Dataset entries
= = = = = = =

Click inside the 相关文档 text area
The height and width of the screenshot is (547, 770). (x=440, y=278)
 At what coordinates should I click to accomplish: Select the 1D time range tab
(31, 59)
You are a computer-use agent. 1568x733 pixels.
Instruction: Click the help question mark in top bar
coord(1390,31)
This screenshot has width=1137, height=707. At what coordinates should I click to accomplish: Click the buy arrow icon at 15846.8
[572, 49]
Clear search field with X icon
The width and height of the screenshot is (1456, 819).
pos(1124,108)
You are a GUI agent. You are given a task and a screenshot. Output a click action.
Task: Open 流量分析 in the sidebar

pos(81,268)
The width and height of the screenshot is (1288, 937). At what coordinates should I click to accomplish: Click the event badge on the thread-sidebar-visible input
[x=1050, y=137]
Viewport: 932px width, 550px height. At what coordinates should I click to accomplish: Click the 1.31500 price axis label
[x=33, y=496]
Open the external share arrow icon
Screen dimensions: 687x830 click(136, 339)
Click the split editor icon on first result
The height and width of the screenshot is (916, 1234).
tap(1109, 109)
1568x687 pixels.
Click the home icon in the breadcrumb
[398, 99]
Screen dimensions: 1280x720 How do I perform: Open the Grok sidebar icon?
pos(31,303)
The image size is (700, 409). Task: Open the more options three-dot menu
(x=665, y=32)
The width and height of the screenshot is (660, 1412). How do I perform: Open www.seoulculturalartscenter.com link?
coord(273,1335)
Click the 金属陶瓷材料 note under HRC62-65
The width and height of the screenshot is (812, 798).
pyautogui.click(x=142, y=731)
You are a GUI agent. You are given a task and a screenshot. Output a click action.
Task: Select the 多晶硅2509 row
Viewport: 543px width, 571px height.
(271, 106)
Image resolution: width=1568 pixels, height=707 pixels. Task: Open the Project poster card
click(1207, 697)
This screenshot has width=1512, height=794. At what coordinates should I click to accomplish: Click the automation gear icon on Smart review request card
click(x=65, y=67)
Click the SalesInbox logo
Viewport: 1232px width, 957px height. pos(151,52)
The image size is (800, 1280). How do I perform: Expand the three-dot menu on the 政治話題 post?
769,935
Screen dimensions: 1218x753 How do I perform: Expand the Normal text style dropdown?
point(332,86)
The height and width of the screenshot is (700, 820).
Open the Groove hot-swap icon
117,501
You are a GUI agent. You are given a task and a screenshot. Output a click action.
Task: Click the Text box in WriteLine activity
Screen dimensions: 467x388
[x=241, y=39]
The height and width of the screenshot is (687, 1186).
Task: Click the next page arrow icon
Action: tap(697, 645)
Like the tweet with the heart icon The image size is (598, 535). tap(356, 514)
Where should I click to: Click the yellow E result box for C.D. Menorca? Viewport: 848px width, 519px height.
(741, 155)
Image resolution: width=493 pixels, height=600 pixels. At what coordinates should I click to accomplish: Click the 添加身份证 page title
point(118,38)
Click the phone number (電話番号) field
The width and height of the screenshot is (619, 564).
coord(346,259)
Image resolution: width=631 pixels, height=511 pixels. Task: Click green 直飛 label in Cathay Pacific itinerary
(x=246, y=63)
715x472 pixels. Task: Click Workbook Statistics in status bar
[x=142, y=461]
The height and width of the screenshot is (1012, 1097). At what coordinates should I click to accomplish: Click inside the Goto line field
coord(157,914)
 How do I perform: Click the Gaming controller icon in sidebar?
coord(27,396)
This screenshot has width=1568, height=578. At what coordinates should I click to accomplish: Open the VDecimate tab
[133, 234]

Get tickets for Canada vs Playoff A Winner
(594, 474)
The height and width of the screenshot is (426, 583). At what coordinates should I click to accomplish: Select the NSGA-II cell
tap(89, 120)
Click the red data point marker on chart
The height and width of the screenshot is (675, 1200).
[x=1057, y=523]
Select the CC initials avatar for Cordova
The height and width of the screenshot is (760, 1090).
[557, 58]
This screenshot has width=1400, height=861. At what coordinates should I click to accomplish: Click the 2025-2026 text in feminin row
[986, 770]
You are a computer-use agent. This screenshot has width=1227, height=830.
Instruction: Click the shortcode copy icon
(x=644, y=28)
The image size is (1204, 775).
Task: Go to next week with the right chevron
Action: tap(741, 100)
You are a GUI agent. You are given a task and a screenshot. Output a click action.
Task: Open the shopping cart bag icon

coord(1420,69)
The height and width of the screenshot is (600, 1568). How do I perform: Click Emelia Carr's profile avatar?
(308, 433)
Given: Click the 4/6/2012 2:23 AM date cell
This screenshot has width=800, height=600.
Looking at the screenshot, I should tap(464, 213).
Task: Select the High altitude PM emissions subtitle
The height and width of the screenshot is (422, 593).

= = = = = = =

* **WHAT IS REQUIRED**
Set the entries down again precisely as they were given.

* **TASK SOLUTION**
Click inside the 相关文档 text area
The height and width of the screenshot is (547, 770). (x=440, y=278)
 At what coordinates should I click to accomplish: Select the 1D time range tab
(31, 59)
You are a computer-use agent. 1568x733 pixels.
Instruction: Click the help question mark in top bar
coord(1390,31)
This screenshot has width=1137, height=707. At what coordinates should I click to accomplish: Click the buy arrow icon at 15846.8
[572, 49]
Clear search field with X icon
The width and height of the screenshot is (1456, 819).
pos(1124,108)
You are a GUI agent. You are given a task and a screenshot. Output a click action.
Task: Open 流量分析 in the sidebar

pos(81,268)
The width and height of the screenshot is (1288, 937). At what coordinates should I click to accomplish: Click the event badge on the thread-sidebar-visible input
[x=1050, y=137]
Viewport: 932px width, 550px height. At what coordinates should I click to accomplish: Click the 1.31500 price axis label
[x=33, y=496]
Open the external share arrow icon
Screen dimensions: 687x830 click(136, 339)
Click the split editor icon on first result
The height and width of the screenshot is (916, 1234).
tap(1109, 109)
1568x687 pixels.
Click the home icon in the breadcrumb
[398, 99]
Screen dimensions: 1280x720 How do I perform: Open the Grok sidebar icon?
pos(31,303)
The image size is (700, 409). Task: Open the more options three-dot menu
(x=665, y=32)
The width and height of the screenshot is (660, 1412). How do I perform: Open www.seoulculturalartscenter.com link?
coord(273,1335)
Click the 金属陶瓷材料 note under HRC62-65
The width and height of the screenshot is (812, 798).
pyautogui.click(x=142, y=731)
You are a GUI agent. You are given a task and a screenshot. Output a click action.
Task: Select the 多晶硅2509 row
Viewport: 543px width, 571px height.
(271, 106)
Image resolution: width=1568 pixels, height=707 pixels. Task: Open the Project poster card
click(1207, 697)
This screenshot has width=1512, height=794. At what coordinates should I click to accomplish: Click the automation gear icon on Smart review request card
click(x=65, y=67)
Click the SalesInbox logo
Viewport: 1232px width, 957px height. pos(151,52)
The image size is (800, 1280). How do I perform: Expand the three-dot menu on the 政治話題 post?
769,935
Screen dimensions: 1218x753 How do I perform: Expand the Normal text style dropdown?
point(332,86)
The height and width of the screenshot is (700, 820).
Open the Groove hot-swap icon
117,501
You are a GUI agent. You are given a task and a screenshot. Output a click action.
Task: Click the Text box in WriteLine activity
Screen dimensions: 467x388
[x=241, y=39]
The height and width of the screenshot is (687, 1186).
Task: Click the next page arrow icon
Action: tap(697, 645)
Like the tweet with the heart icon The image size is (598, 535). tap(356, 514)
Where should I click to: Click the yellow E result box for C.D. Menorca? Viewport: 848px width, 519px height.
(741, 155)
Image resolution: width=493 pixels, height=600 pixels. At what coordinates should I click to accomplish: Click the 添加身份证 page title
point(118,38)
Click the phone number (電話番号) field
The width and height of the screenshot is (619, 564).
coord(346,259)
Image resolution: width=631 pixels, height=511 pixels. Task: Click green 直飛 label in Cathay Pacific itinerary
(x=246, y=63)
715x472 pixels. Task: Click Workbook Statistics in status bar
[x=142, y=461]
The height and width of the screenshot is (1012, 1097). At what coordinates should I click to accomplish: Click inside the Goto line field
coord(157,914)
 How do I perform: Click the Gaming controller icon in sidebar?
coord(27,396)
This screenshot has width=1568, height=578. At what coordinates should I click to accomplish: Open the VDecimate tab
[133, 234]

Get tickets for Canada vs Playoff A Winner
(594, 474)
The height and width of the screenshot is (426, 583). At what coordinates should I click to accomplish: Select the NSGA-II cell
tap(89, 120)
Click the red data point marker on chart
The height and width of the screenshot is (675, 1200).
[x=1057, y=523]
Select the CC initials avatar for Cordova
The height and width of the screenshot is (760, 1090).
[557, 58]
This screenshot has width=1400, height=861. At what coordinates should I click to accomplish: Click the 2025-2026 text in feminin row
[986, 770]
You are a computer-use agent. This screenshot has width=1227, height=830.
Instruction: Click the shortcode copy icon
(x=644, y=28)
The image size is (1204, 775).
Task: Go to next week with the right chevron
Action: tap(741, 100)
You are a GUI agent. You are given a task and a screenshot. Output a click action.
Task: Open the shopping cart bag icon

coord(1420,69)
The height and width of the screenshot is (600, 1568). How do I perform: Click Emelia Carr's profile avatar?
(308, 433)
Given: Click the 4/6/2012 2:23 AM date cell
This screenshot has width=800, height=600.
Looking at the screenshot, I should tap(464, 213).
Task: Select the High altitude PM emissions subtitle
The height and width of the screenshot is (422, 593).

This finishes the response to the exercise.